Phase 2 – Suivi post-réception : Deux ans plus tard, des infiltrations apparaissent au même endroit suite à un défaut d’étanchéité dans la réparation. Cette fois, c’est l’assurance Décennale qui intervient car le sinistre se manifeste après la réception des travaux et compromet l’usage de l’appartement.
En pratique, cette double protection évite au maître d’ouvrage d’engager ses propres fonds ou d’attendre des mois une décision de justice pour obtenir réparation.
À ne pas confondre avec d’autres obligations
| Assurance | Période de couverture | Objet | Obligation légale |
|---|---|---|---|
| RC Pro BTP | Pendant les travaux | Dommages aux tiers | Oui (loi Spinetta) |
| Décennale | 10 ans après réception | Vices de construction | Oui (loi Spinetta) |
| RC Exploitation | Activité courante | Responsabilité générale | Non (recommandée) |
| Dommages-Ouvrage | 10 ans | Préfinancement travaux | Oui pour maître d’ouvrage |
Attention aux confusions fréquentes : la RC Exploitation classique ne suffit pas pour le BTP. Vous devez souscrire spécifiquement une RC Pro activité construction adaptée aux risques du chantier.

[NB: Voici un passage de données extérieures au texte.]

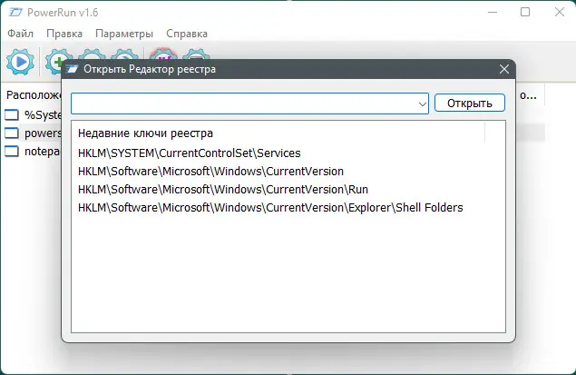The image size is (576, 375).
Task: Click the PowerRun icon in dialog title
Action: (x=73, y=69)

De même, l’assurance Décennale ne couvre pas les dommages pendant les travaux — d’où la nécessité des deux garanties.
La garantie biennale (article 1792-3 du Code civil) couvre les équipements dissociables pendant 2 ans, mais elle n’est pas soumise à obligation d’assurance. En revanche, elle peut être incluse dans votre contrat RC Pro.
En pratique : ce que vous devez vérifier
Avant de signer votre contrat d’assurance BTP, vérifiez ces éléments critiques :
Dans votre RC Pro BTP
- Activités déclarées : toutes vos interventions doivent être listées précisément (gros œuvre, second œuvre, rénovation, neuf)
- Sous-traitance : clause obligatoire si vous faites appel à des sous-traitants
- Plafonds de garantie : minimum 300 000 euros, adaptés à la taille de vos chantiers
- Franchise : généralement entre 150 et 500 euros selon votre profil
Dans votre Décennale
- Chiffre d’affaires déclaré : la prime est calculée sur cette base
- Techniques de construction : matériaux et méthodes utilisés
- Délai de carence : souvent 3 à 6 mois avant prise d’effet
- Reprise du passé : essentielle si vous changez d’assureur
Point crucial : demandez systématiquement vos attestations d’assurance avant le démarrage des travaux. Sans ces documents, vous vous exposez à des sanctions pénales et civiles. L’amende peut atteindre 75 000 euros pour une entreprise (article L.243-3 du Code des assurances).
Conservez précieusement ces attestations et transmettez-les à vos clients — beaucoup d’entrepreneurs négligent cette formalité et se retrouvent bloqués sur leurs chantiers.